Nick has also been a generous mentor for me across the years as I’ve delved deeper int othe world of electronics, dating back to when I first started getting serious about Ableton in 2016. Across 2024, as I began delving deeper into my electronic setup and messing around with pedals, he enthusiastically fielded my many questions and suggested we have some jams with my new music toys in his studio, where he was able to record it all.
At the end of the year we ended up with five hours of recorded material across four jams. I listened back to it all, flagged the best moments and edited them into the tracks you hear. As I’ve said on previous release notes, I love the editing process; it’s my favourite part of making albums. I think it’s due to the fact you’re constrained by the material already recorded, yet are still able to make creative decisions. It minimises the overwhelming feeling of endless options I’m sometimes caught by when creating music from scratch.
Speaking of editing, this record has been a fully DIY project: As well as recording it in his studio and editing it in mine, Hendo and I mixed it together, and he mastered it. I did the art. Doing everything in-house is something I’m becoming more interested in as the economic of making an album (studio and engineer ($800+/day), mixing engineer ($500+), mastering ($600-900), graphic design (+/- $500) etc.) become financially unsustainable for each project.
Sonically, the album fuses our two approaches - mine being steeped in found sounds and field recordings formed into loops that both evolve and disintegrate, while Hendo utilises an array of synths and guitars with stunning harmonic choices. Each track is from a different play and so features different instrumentation and set ups, which brings a sense of variety to the record. I think on the first tune I’m playing rhodes, then on the others ableton and pedals as well as some piano throughout. Hendo plays mostly an assortment of synths and guitars throughout the tracks, with various effects.
We decided to call the album ‘I Wonder’ initially due to the fact that track 1 strongly evoked a sense of outer space for me. It’s really rare that my own music evokes such a tangible scene and so I was keen to lean into that. I’ve leaned into it so much so that I actually made a video that pairs the track with creative commons footage of space from the European Space Agency, which feels borderline cliche but also truly scratches that itch for me.

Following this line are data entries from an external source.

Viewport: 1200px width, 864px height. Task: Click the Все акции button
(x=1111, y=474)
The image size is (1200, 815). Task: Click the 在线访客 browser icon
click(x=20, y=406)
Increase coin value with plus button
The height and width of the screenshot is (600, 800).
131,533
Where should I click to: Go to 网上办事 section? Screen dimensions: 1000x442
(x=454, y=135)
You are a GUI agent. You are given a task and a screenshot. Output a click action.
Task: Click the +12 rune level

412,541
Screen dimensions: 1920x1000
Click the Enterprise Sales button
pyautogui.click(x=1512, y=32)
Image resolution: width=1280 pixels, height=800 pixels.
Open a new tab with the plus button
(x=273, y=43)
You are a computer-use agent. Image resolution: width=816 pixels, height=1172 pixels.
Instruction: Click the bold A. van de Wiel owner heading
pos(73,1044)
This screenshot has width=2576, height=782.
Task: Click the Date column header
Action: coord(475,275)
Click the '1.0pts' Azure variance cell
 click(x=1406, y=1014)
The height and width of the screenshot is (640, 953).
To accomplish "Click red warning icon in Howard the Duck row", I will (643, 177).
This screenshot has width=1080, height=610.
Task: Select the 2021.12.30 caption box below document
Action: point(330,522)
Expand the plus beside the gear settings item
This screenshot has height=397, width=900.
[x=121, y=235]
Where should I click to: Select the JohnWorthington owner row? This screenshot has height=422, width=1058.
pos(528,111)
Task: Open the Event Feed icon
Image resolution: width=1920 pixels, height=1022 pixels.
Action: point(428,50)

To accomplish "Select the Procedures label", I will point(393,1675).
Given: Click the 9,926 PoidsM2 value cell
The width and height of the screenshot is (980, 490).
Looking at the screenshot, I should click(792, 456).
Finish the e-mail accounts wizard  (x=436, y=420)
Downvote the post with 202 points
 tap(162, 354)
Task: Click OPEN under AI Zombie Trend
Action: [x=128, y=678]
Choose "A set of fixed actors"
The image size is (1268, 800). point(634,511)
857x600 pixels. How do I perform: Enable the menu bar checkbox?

Once we came up with the album title, we naturally fell into the idea of first-person verbs that reflected similar states, for each track - I Wonder, I Sit, I Rejoice, I Dissolve, and I Reveal. What I realised after we titled the songs was that they all related to both Hendo’s and my joint interest in meditation and contemplative practice. From that moment in felt glaringly obvious this record was really about all things contemplative, awe-provoking, ineffable and grand. Moreover, how contemplative practice and big questions increasingly feel at odds with our modern lives where attention is increasingly commodified, stretched and fragmented. My hope is that listening to this record can draw you into a state of contemplation and awe for the grandness of all things, both big and small.